1. Field of the Invention
The present invention relates to a solid-state imaging apparatus for reducing the preservation time for one screen in a solid-state imaging device and providing a photoelectrically-converted output.
2. Description of the Related Art
In recent years, an imaging apparatus using a solid-state imaging device such as a charge-coupled device (hereinafter, CCD) instead of an image pickup tube has become a mainstream. The solid-state imaging apparatus has various superb features the imaging apparatus using an image pickup tube does not have. Currently, an increase in the number of pixels determining resolution is contradictory to improvement of the sensitivity in photoelectric conversion. For instance, when an image sensor is used with the number of pixels increased but with the chip size unchanged, the area of the image sensor that can undergo photoelectric conversion becomes smaller. Consequently, the sensitivity deteriorates.
An apparatus for resolving the above drawback; that is, for extending a saturation limit for photoelectric conversion in a solid-state imaging device, and thus expanding a dynamic range has been disclosed in Japanese Patent Application No. 63-98286 and Japanese Patent Laid-Open No.61-244759. In this conventional imaging apparatus, the preservation time for one screen in the solid-state imaging device is reduced to one of multiple time intervals (1/n field period, where n denotes an integer) corresponding to multiple divisions of a one-field period in a television signal mode, and thus pixel outputs of the solid-state imaging device are transferred at a high speed.

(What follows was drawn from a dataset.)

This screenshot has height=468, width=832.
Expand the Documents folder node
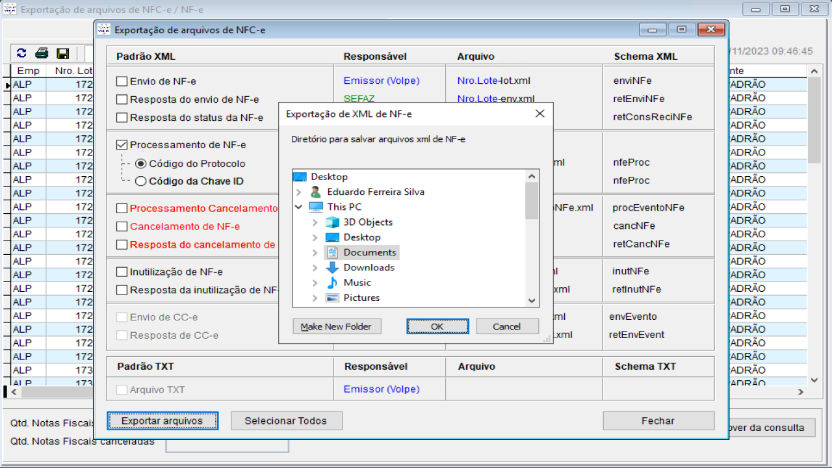point(315,252)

The pixel outputs transferred at a high speed are stored screen by screen in a memory means. The pixel outputs stored screen by screen in the memory means are then added up for multiple screens. The time bases of the pixel outputs are then converted into the one for the foregoing one-field period in the television signal mode. Finally, an output resulting from the addition is read using the converted time base.
According to the aforesaid arrangement, preservation of a single screen (or field) in the solid-state imaging device is achieved for a shorter period of time than the time for scanning one field in the normal television signal mode. The saturation limit in the solid-state device is therefore extended. For reading, pixel outputs for multiple screens (fields) are added up. The time bases of the pixel outputs are then converted into the one for one field in the normal television mode. Consequently, thermal noises and reading noises are minimized. This results in an improved signal-to-noise ratio and an expanded dynamic range.
In the conventional apparatus, preservation of charges for one screen (one field) in the solid-state imaging device is achieved for a shorter period of time than a one-field time in the normal television signal mode. During reading, however, since pixel outputs for multiple screens (fields) are added up, an exposure time or a shutter speed becomes equal to the one-field time in the normal television signal mode. Specifically, when a subject moving faster than the one-field time is photographed, the image is blurred to deteriorate the image quality.
In efforts to prevent blurring of an image, the employment of an electronic shutter for varying the time of storing charges in the solid-state imaging device is conceivable. When a fast-moving subject is imaged, since the preservation time becomes shorter, the sensitivity deteriorates. To compensate for this deterioration, signals are amplified electrically. This results in a poor signal-to-noise ratio and a complex structure of an apparatus.